* Problem *
Drop the pictures; give again exactly the lines from the one holding "Click the Market cap info icon" through the end of the data.

* Saved entries *
—————
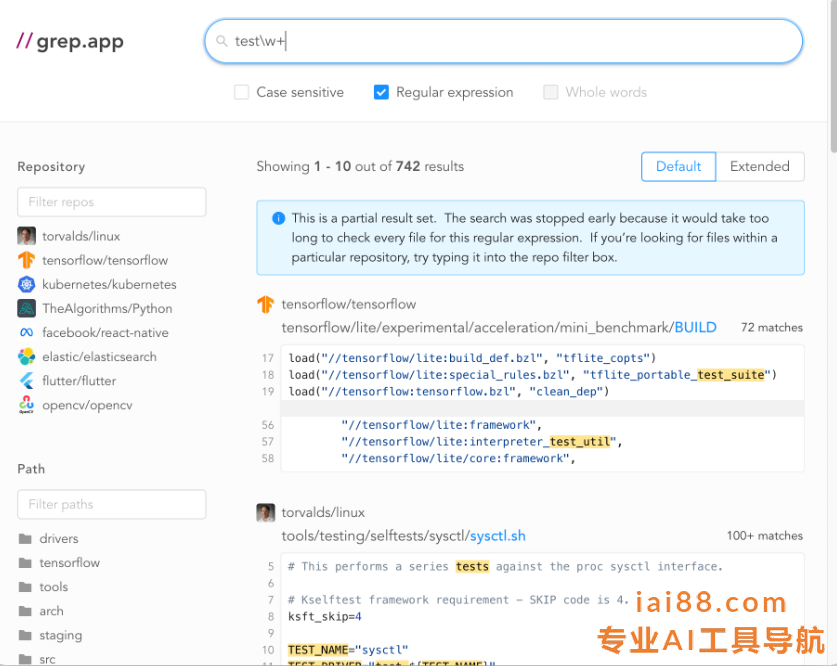Screen dimensions: 837x666
Task: Click the TensorFlow logo in repository filter
Action: tap(26, 260)
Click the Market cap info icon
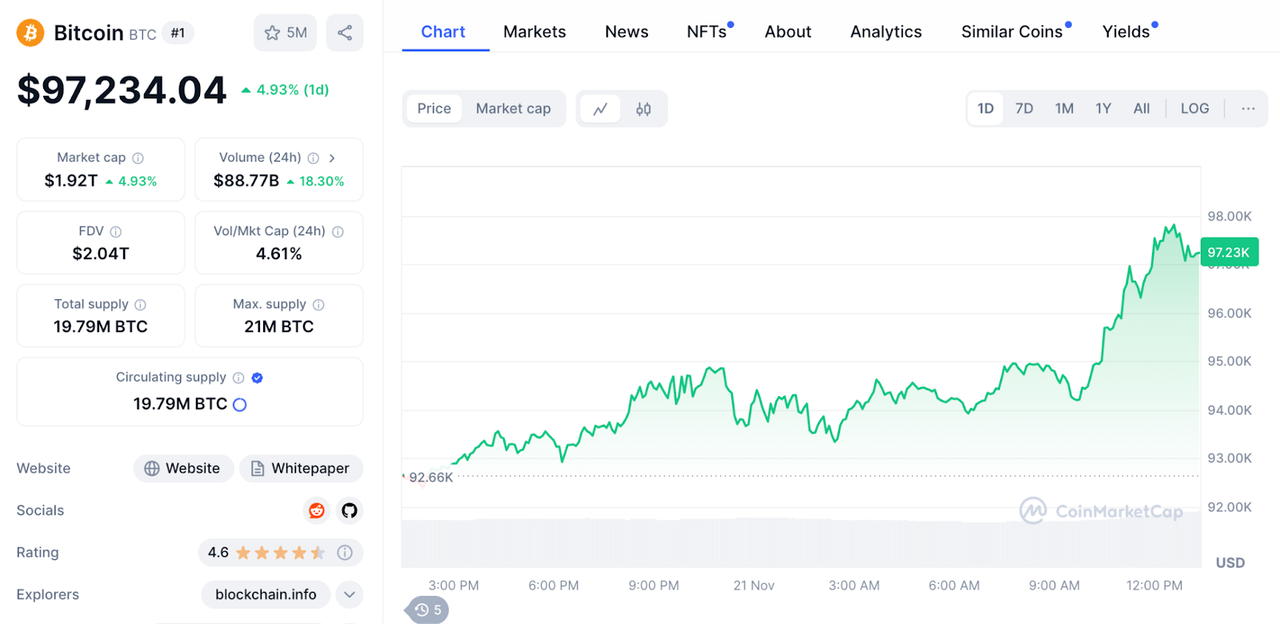1280x624 pixels. tap(138, 158)
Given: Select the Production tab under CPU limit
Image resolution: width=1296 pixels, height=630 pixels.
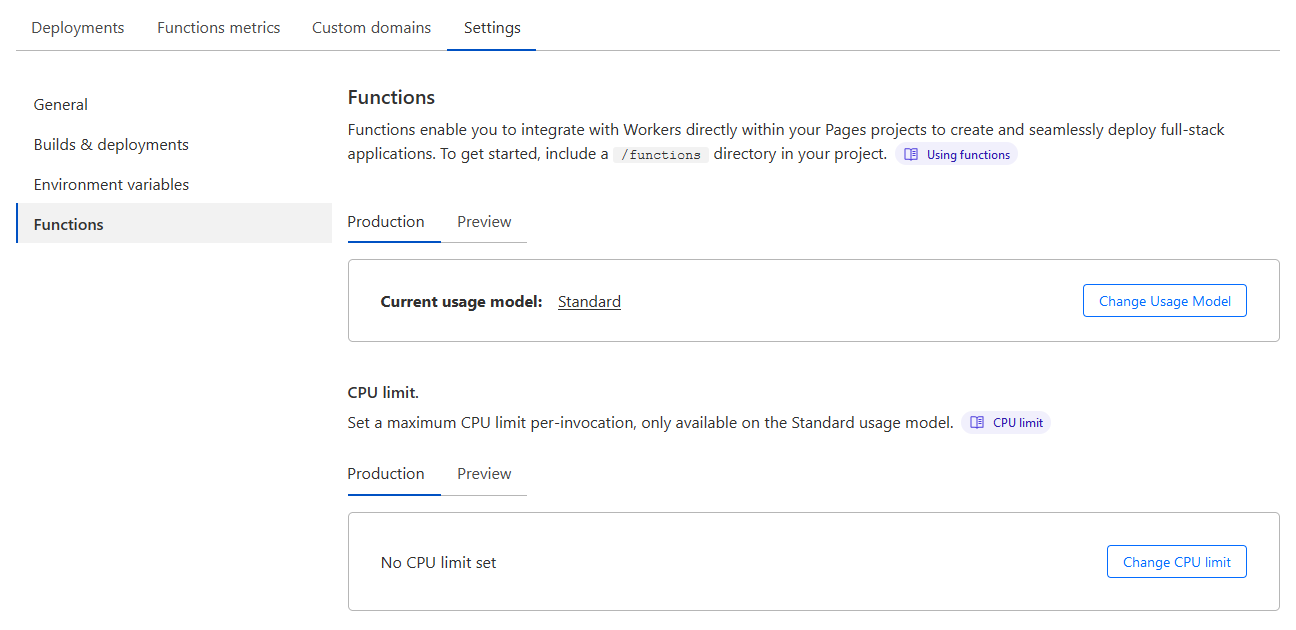Looking at the screenshot, I should point(386,474).
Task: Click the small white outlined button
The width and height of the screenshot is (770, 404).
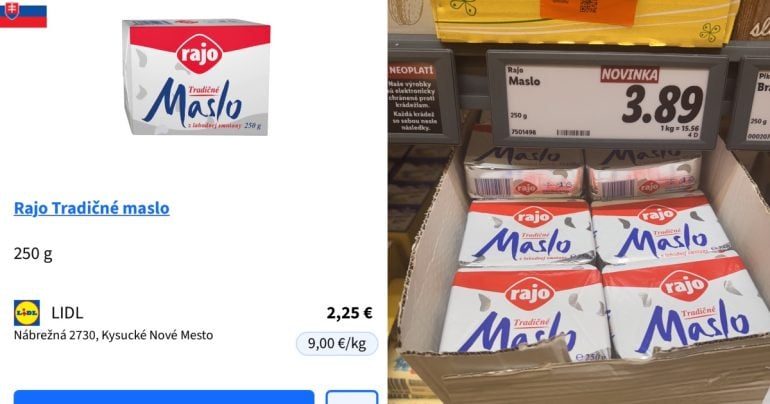Action: 352,397
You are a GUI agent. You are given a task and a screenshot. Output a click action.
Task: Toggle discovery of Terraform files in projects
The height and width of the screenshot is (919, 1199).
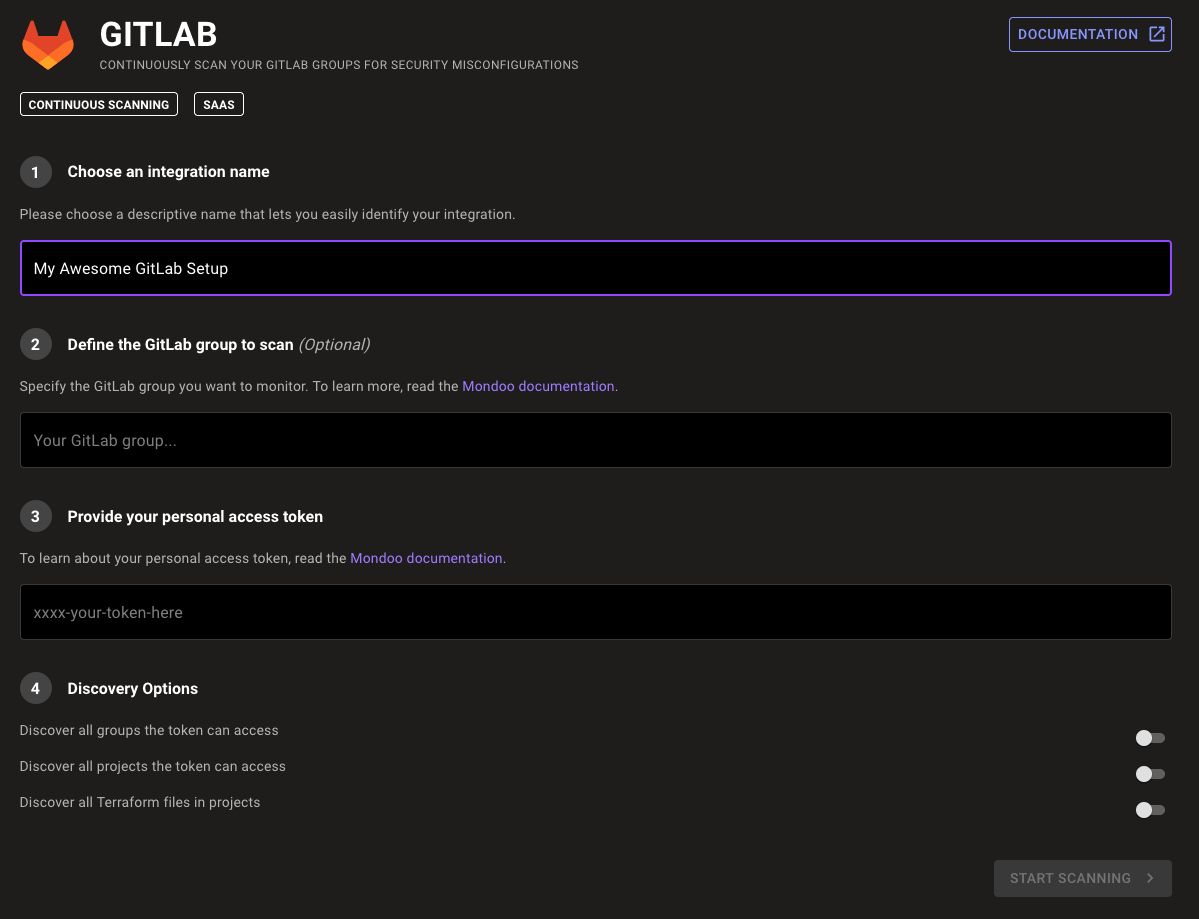coord(1148,810)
—————
* Problem solution *
Click the Market cap info icon
1280x624 pixels. tap(138, 158)
Given: Select the Production tab under CPU limit
Image resolution: width=1296 pixels, height=630 pixels.
Looking at the screenshot, I should point(386,474).
Task: Click the small white outlined button
The width and height of the screenshot is (770, 404).
Action: 352,397
You are a GUI agent. You are given a task and a screenshot. Output a click action.
Task: Toggle discovery of Terraform files in projects
The height and width of the screenshot is (919, 1199).
coord(1148,810)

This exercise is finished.